Dr. Sunny Bhatia: Illinois reinforced Prime Healthcare's disciplined approach to stabilizing and strengthening community hospitals through early capital investment and system-wide integration. A central element of that playbook is strengthening core infrastructure and technology, most notably through the rapid rollout of Epic as a unified electronic medical record. In Chicago, four hospitals have already transitioned to Epic in record time, with the remaining conversions scheduled for completion in 2026, creating a shared clinical and operational foundation that improves care coordination, patient experience, and workforce efficiency.
Scale has also enabled Prime to in-source key services that were previously outsourced, creating jobs, improving reliability, and generating efficiencies across areas such as environmental services, food and nutrition, laboratory services, and revenue cycle operations. These efficiencies allow for early cost savings that are reinvested in frontline care, physician support, and graduate medical education.

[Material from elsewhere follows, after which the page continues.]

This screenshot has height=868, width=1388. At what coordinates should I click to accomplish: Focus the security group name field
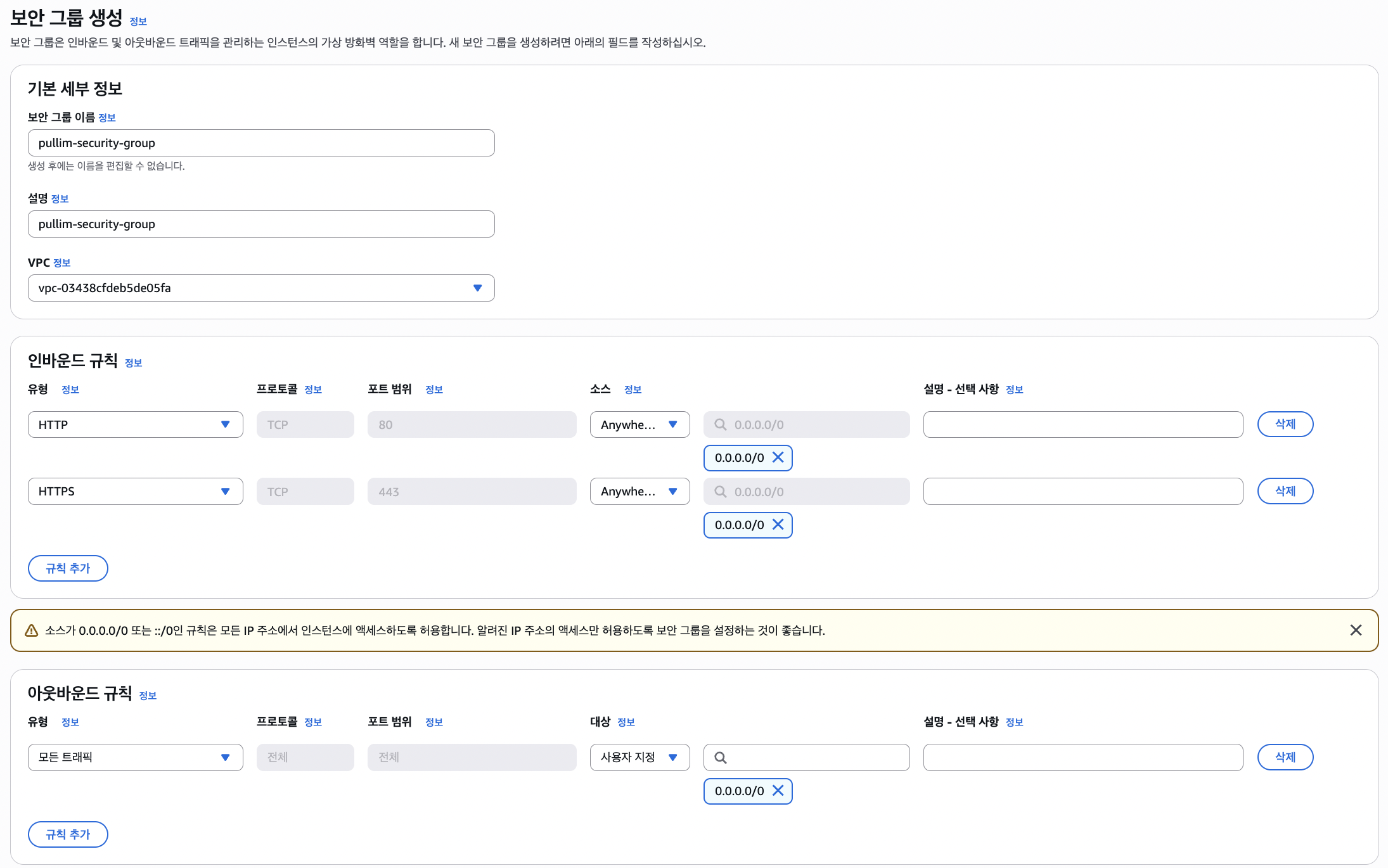pyautogui.click(x=261, y=143)
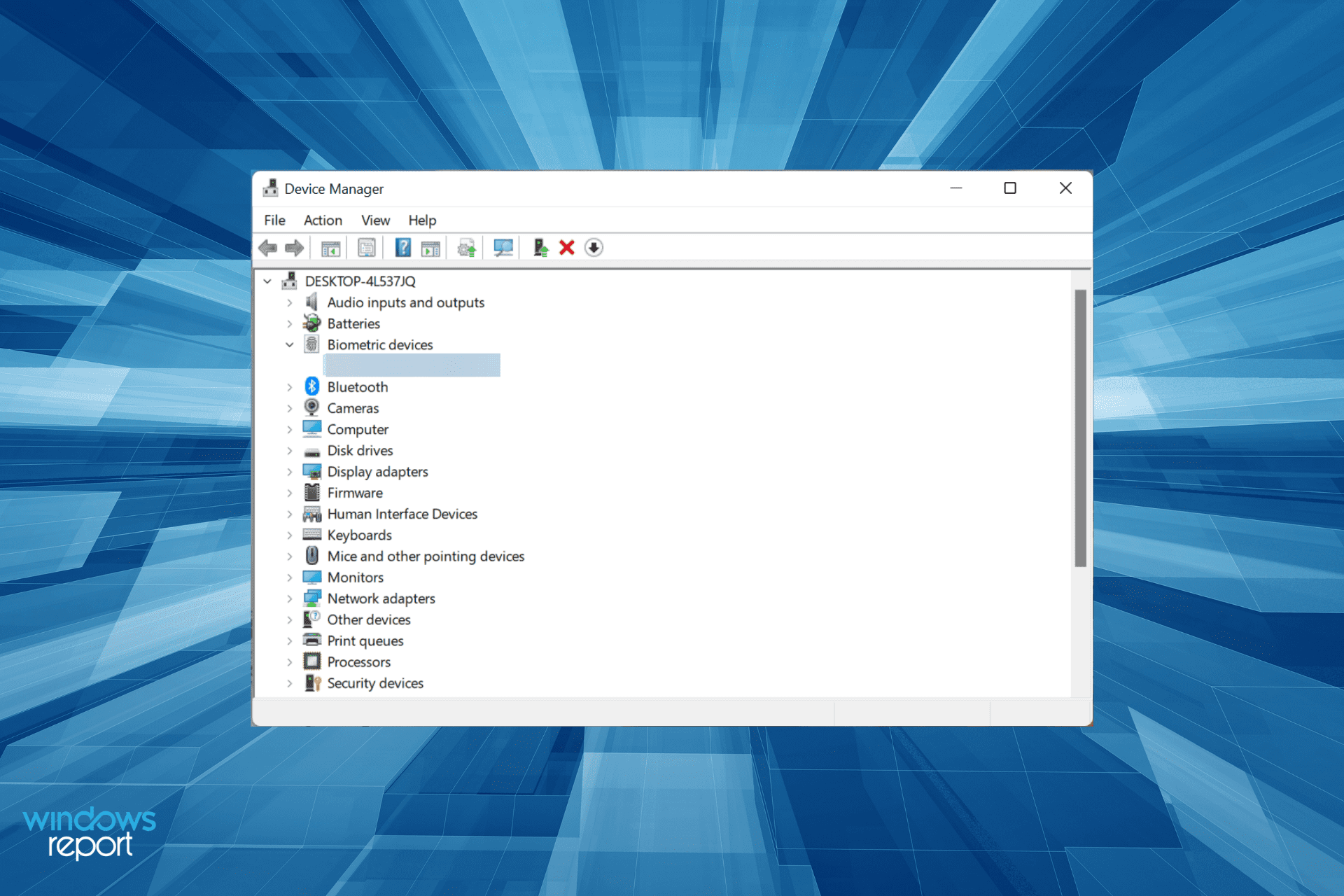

Finally, Illinois demonstrated the importance of thoughtful service line expansion grounded in community needs assessments, including geriatric emergency department certification, geropsychiatry programs, cardiovascular investments, and ambulatory surgery centers. This combination of disciplined capital deployment, integrated technology, and locally informed growth will guide Prime's approach as it enters future markets.
Q: Beyond Illinois, which markets or regions are you targeting next for expansion, and what lessons from the Illinois rollout will shape how you enter new states?
Dr. Sunny Bhatia: Prime Healthcare is highly selective about growth. Expansion decisions are driven by mission alignment, demonstrated community need and the opportunity to preserve access to care where hospitals face financial or operational challenges.
In addition to the recently announced pending acquisition of Olympia Fields, which signifies Prime's further commitment to the Illinois market, Prime Healthcare Foundation is scheduled to complete the acquisition of [Lewiston-based] Central Maine Healthcare in Q1 of 2026, extending our mission to preserve and strengthen access to care in another region where community hospitals are essential. That transaction reflects the same criteria that guide all of Prime's growth decisions: alignment with our physician-led model, demonstrated community need, and the opportunity to make meaningful, long-term investments that stabilize and strengthen care delivery.